Seppure il diabete di tipo I, la forma della malattia che si manifesta dall’infanzia o adolescenza, sia riconosciuto come una malattia autoimmune, si conosce ancora poco del meccanismo con cui l’organismo reagisca contro se stesso nelle persone colpite. Qualche dettaglio in più è stato svelato da un team di ricercatori della Cardiff University’s School of Medicine in collaborazione con il King’s College di Londra, che hanno identificato le basi di una reazione autoimmunitaria nel comportamento anomalo di alcune cellule deputate alla difesa, i linfociti T.

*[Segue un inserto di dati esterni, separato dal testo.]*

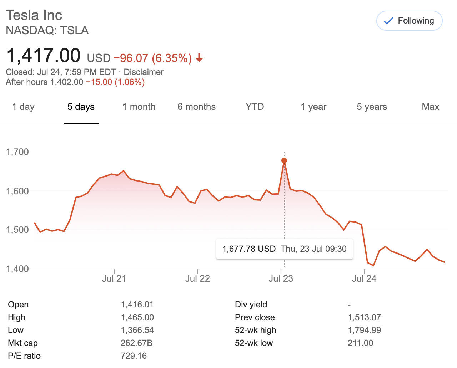Viewport: 457px width, 368px height.
Task: Open the Max range tab
Action: click(x=430, y=107)
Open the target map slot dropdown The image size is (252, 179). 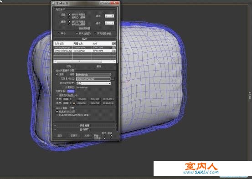[93, 83]
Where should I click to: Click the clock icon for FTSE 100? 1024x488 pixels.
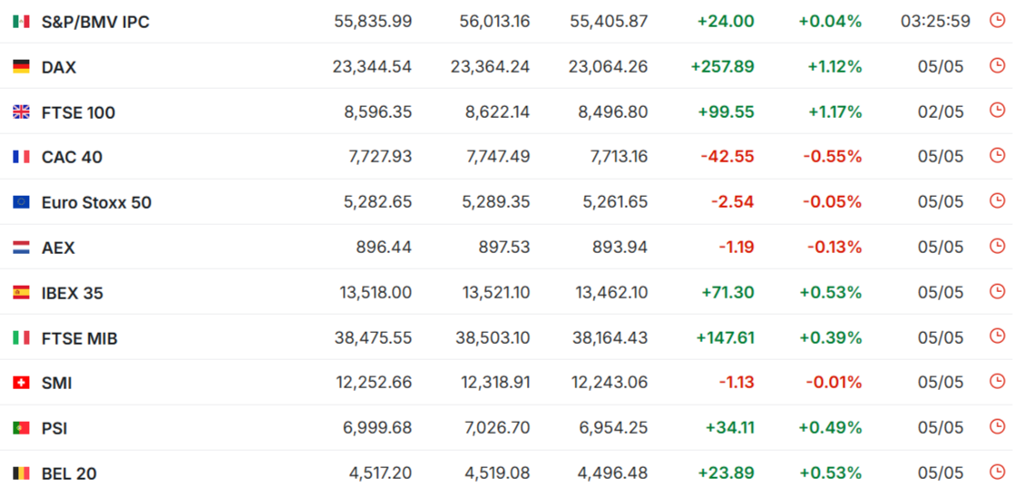997,111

In condizioni normali, i linfociti T vengono prodotti quando l’organismo percepisce di essere sotto attacco da parte di una minaccia esterna, sia essa costituita da virus, batteri o microrganismi patogeni. Queste cellule sono abili nel riconoscere gli agenti esterni e, legandosi a loro in prossimità di recettori specifici, li eliminano dall’organismo. In chi soffre di diabete mellito, i linfociti T si attaccano, invece, alle cellule beta del pancreas e, distruggendole, influenzano la produzione anomala di insulina che caratterizza la malattia.

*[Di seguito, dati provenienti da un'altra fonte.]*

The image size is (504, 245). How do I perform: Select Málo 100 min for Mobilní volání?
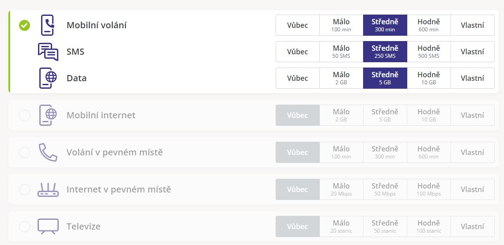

Ma cosa succede, nello specifico, nell’organismo? Sebbene alcuni punti siano ancora da chiarire, in questo studio i ricercatori anglosassoni hanno intuito che un ruolo importante in questo meccanismo sia giocato dai cosiddetti linfociti T ‘killers’, cioè quelli che hanno il compito di legare ed eliminare i nemici. I dati sperimentali hanno confermato che queste cellule si legano quelle beta del pancreas, determinandone la distruzione. Non solo, sembra che questo legame sia così anomalo da mantenere e far durare a lungo la reazione immunitaria contro le cellule produttrici di insulina così, una volta scatenata, la reazione autoimmunitaria è da arrestare.
“Questi primi risultati riguardo al modo con cui I linfociti T killer si leghino alle cellule beta del pancreas sono determinanti e ci forniscono ulteriori dettagli sul meccanismo di insorgenza del diabete di tipo I. Conoscerlo nel dettaglio potrebbe essere utile, in un futuro, per aiutarci a predire l’insorgenza della malattia e anche permetterci di sviluppare nuovi approcci preventivi. Il nostro obiettivo è riconoscere le prime manifestazioni della malattia, prima che vengano danneggiate troppe cellule beta nel paziente diabetico”, conclude Mark Peakman del NIHR Biomedical Research Centre di Londra, coautore dello studio di ricerca.